Overtaken by 4G: Delay in sale of 3G licences -Pakistan Press Foundation (PPF)

Paksitan Press Foundtion

Overtaken by 4G: Delay in sale of 3G licences

Pakistan Press Foundation

PROCEDURAL issues and a complicated tendering process continue to delay the government’s plan to sell 3G telecom licences. It is depriving our access to a better technology which is available even to consumers in war-torn Afghanistan. New taxes on mobile phone users in the current budget are projected to further hold up the arrival of 3G technology. The government had first announced the auction of licences over three years ago in order to raise revenues to cut its budget deficit. Ever since it has shown estimated sale proceeds of 3G licences as part of its income in the budget. The last time the auction was postponed was in March. The Nawaz Sharif government has also included the proceeds in the budget for the current fiscal, pledging to complete the sale by September. But telecom experts don’t expect the auction to be completed before the second quarter of 2013 even if the process were to begin now.
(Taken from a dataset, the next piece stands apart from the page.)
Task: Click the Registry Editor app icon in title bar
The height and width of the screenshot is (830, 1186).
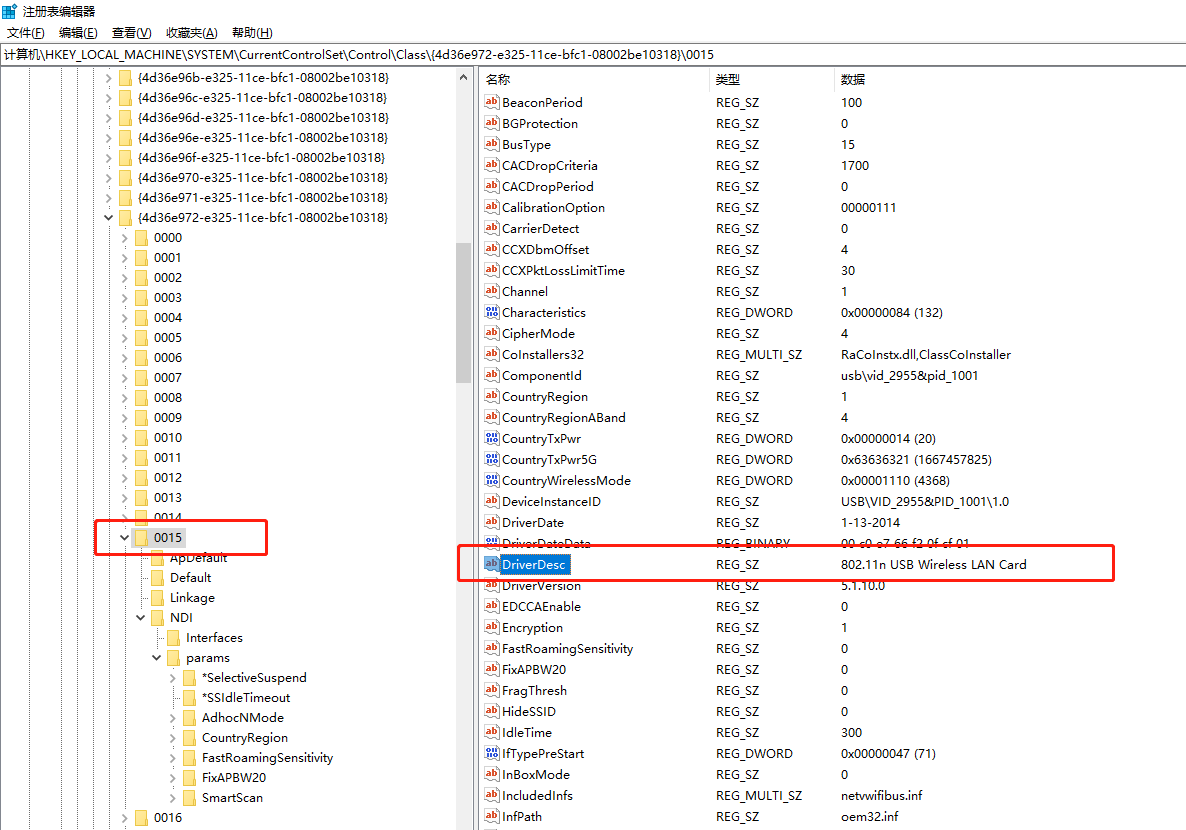Action: click(x=9, y=11)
The base price for the licences is yet to be determined. Besides, no existing telecom company operating in the country, save one, has modernised its infrastructure to make it 3G-enabled or shown an interest in acquiring the licence.

While the sale of the licences is important for the cash-strapped government, if it is to reduce its deficit and improve the balance of payments position, the new technology is billed to ‘revolutionise’ the country’s telecom industry, drive growth, generate jobs and create more business opportunities. It will further integrate the country into the global economy by helping the industry cut both cost and time in doing business with the rest of the world. No wonder some are urging the government to move directly to the more advanced and higher-speed 4G technology. Though the official consideration behind the plan is to generate revenue from the licence fees, it should not be the only or main purpose. The government must look beyond its short-term goal and into the long-term benefits of the new technology for the economy and people.